しばらくするとパトカーが駆けつけてくれた。意味不明の連絡でいたずらだと思われなくてよかった。だが、俺の車だけは壊れている。まわりの警察官は驚きの表情だ。警察官が幻覚出ない限りは俺はまともということになる。




「これは、酷いですね。真正面からぶつかって、ぶつかった相手は逃げたと。おかしいですね。何か嘘をついていませんか?」




嘘はついていない。謎の現象を説明できないだけだ。




「まぁ、とりあえず我々が調査しますので、少し別の場所でお話を伺ってもよろしいでしょうか?」




断る理由もないので俺は警察官に連行されることにした。明日仕事をしない理由ができたので嬉しいくらいだ。

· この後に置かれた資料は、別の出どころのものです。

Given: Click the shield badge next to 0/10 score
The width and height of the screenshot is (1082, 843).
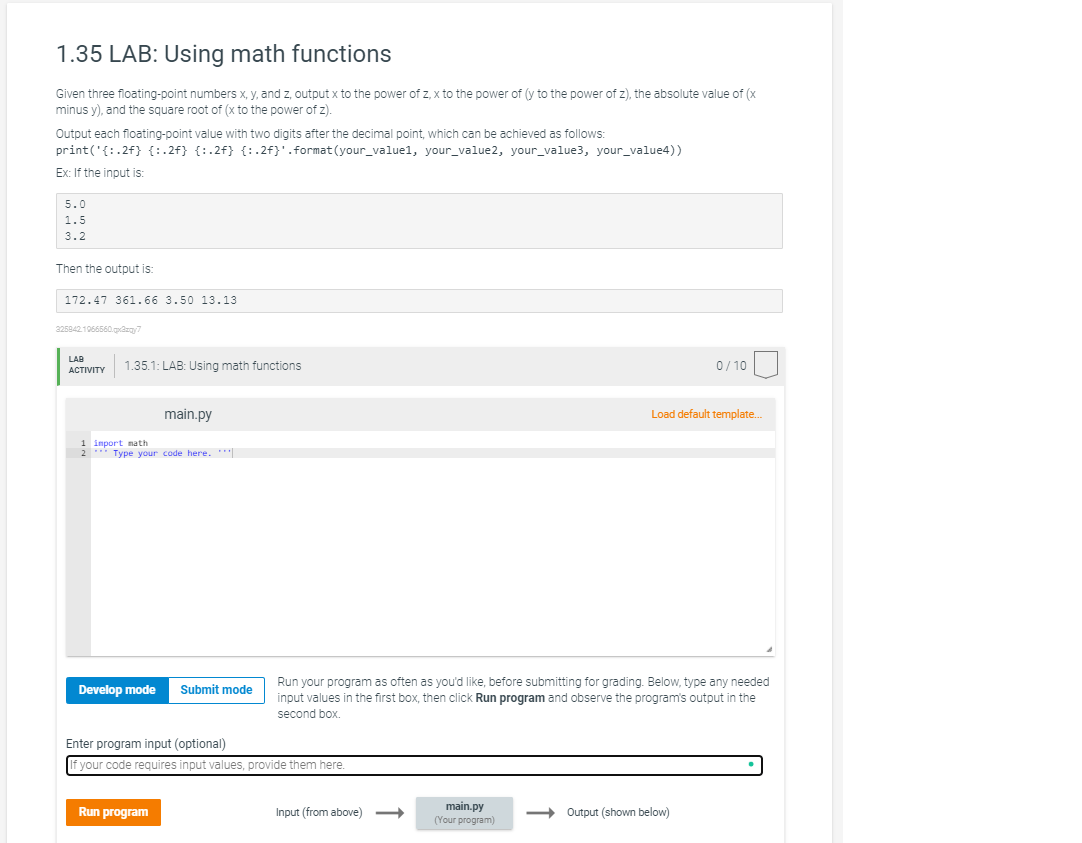Looking at the screenshot, I should [765, 365].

「最近はコロナも収まり治安も良くなってきたと思ったのですがね、物騒な事件はいつの時代も消えないものです。」




恰幅のいいオジサン警察官と車内でお話をする。コロナが2023年に完全収束してから早2年、俺は毒親と絶縁したあともこの社会からはどこかで取り残されるだけだった。




「おやっ、また事件かな?嫌な社会だ。」




そういってオジサンはインカムというのか、トランシーバーというのか、連絡機を使って別の会話を始めた。本当に嫌な社会だ。同意させてほしい。




「…………何っ、今すぐに向かう!」




業務用連絡機で話を始めたおじさん警察官の声音が突然変わった。 




「君、すまんな、近くで殺人事件がおきたみたいなんだ。この事件と関係があるかもしれないし、君はちょっと警察署の中で待っててもらえるか?」




「了解です。」




俺は嫌われてはいるかもしれないが、恨まれてることはない。逆に俺は恨んでいる人はいっぱいいる。殺人事件と俺の事件はおそらく無関係だろう。

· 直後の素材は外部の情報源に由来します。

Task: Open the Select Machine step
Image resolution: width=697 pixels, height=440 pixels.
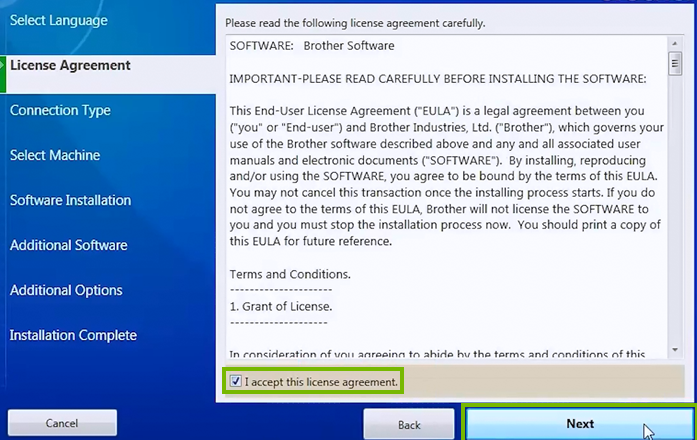Action: pyautogui.click(x=56, y=155)
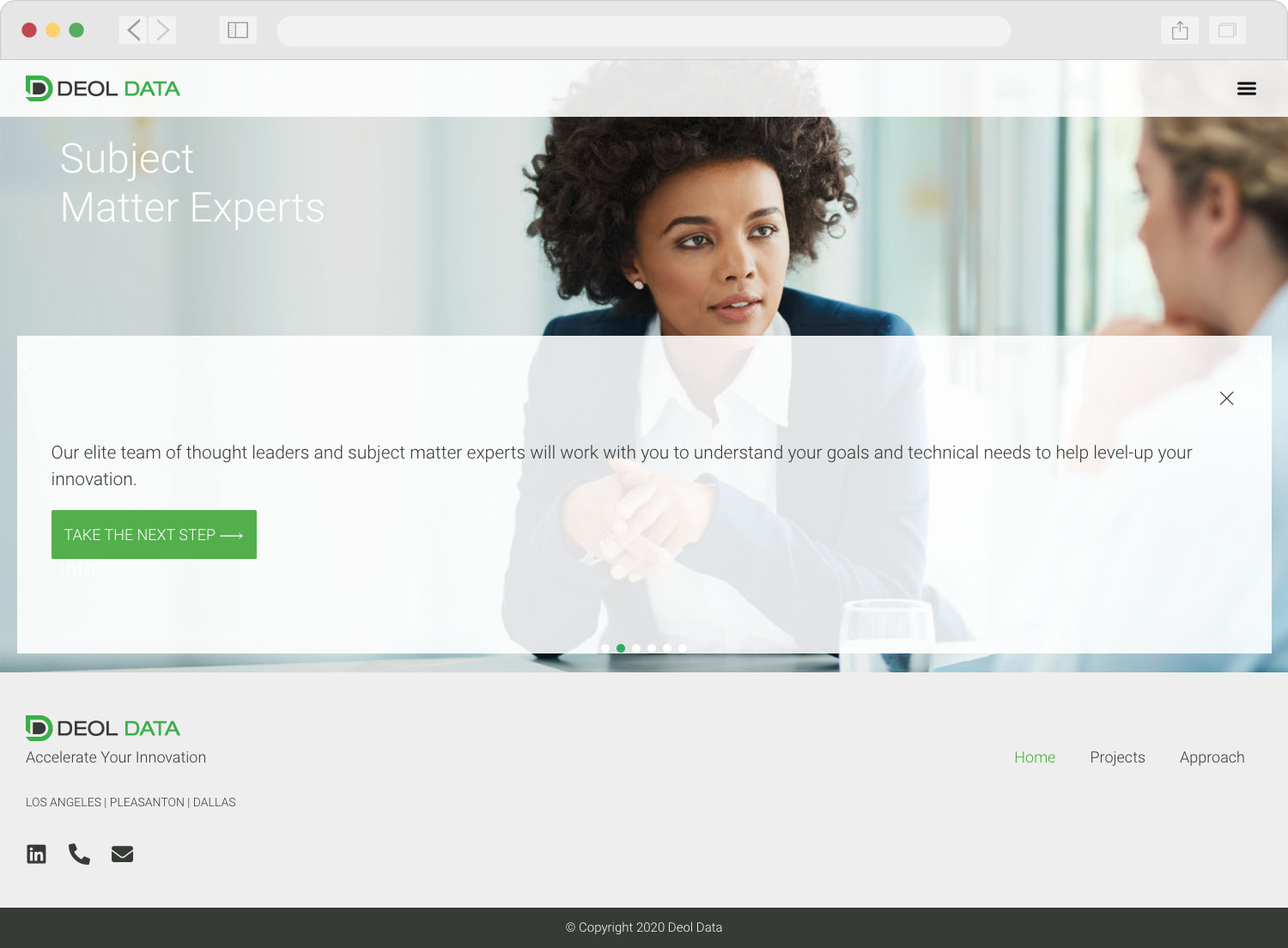Image resolution: width=1288 pixels, height=948 pixels.
Task: Go forward with the browser forward arrow
Action: tap(162, 30)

俺はそれから、外の自販機でカフェオレを二本かい、ボケーッと警察署の中で待機していた。




俺とは対象的に、警察官の人たちは明らかに若そうな人からベテラン風の人までドタバタドタバタして、ついには、警察署には俺だけが取り残されていた。小さなところだったからしょうもない。




スマホで何かニュースでも見ようとすると俺はそこに衝撃の記事を発見してしまった。




<<謎の新種生物、関東中に同時発生>>




2025年9月14日01:58,関東のあちこちで、小学生程度の人々が、殺人事件を起こしていることが発覚した。

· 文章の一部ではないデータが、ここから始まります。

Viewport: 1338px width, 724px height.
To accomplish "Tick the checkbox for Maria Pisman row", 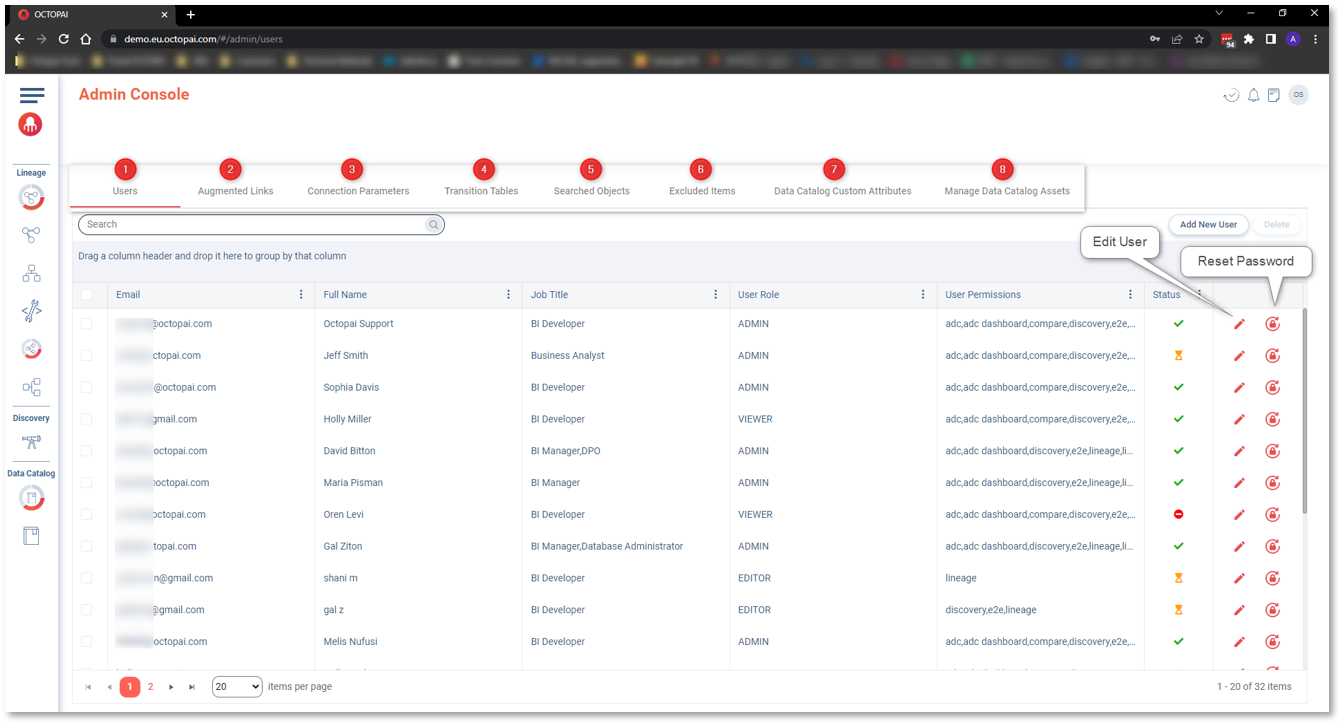I will pos(87,483).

報告される特徴が同じではあったが、距離的に離れていたため、集団催眠のようなものと思われていたが、どうやら、人間ではない謎の二足歩行の生物が犯人であることが確認された。詳細は現在調査中である。




………………おそらくこれが騒がしい警察署の理由だろう。物騒な世の中だ。




俺は度重なる仕事で疲れていた。カフェオレ2本目を飲み切る前に、気付けば俺の意識は闇の中へ消えて言った。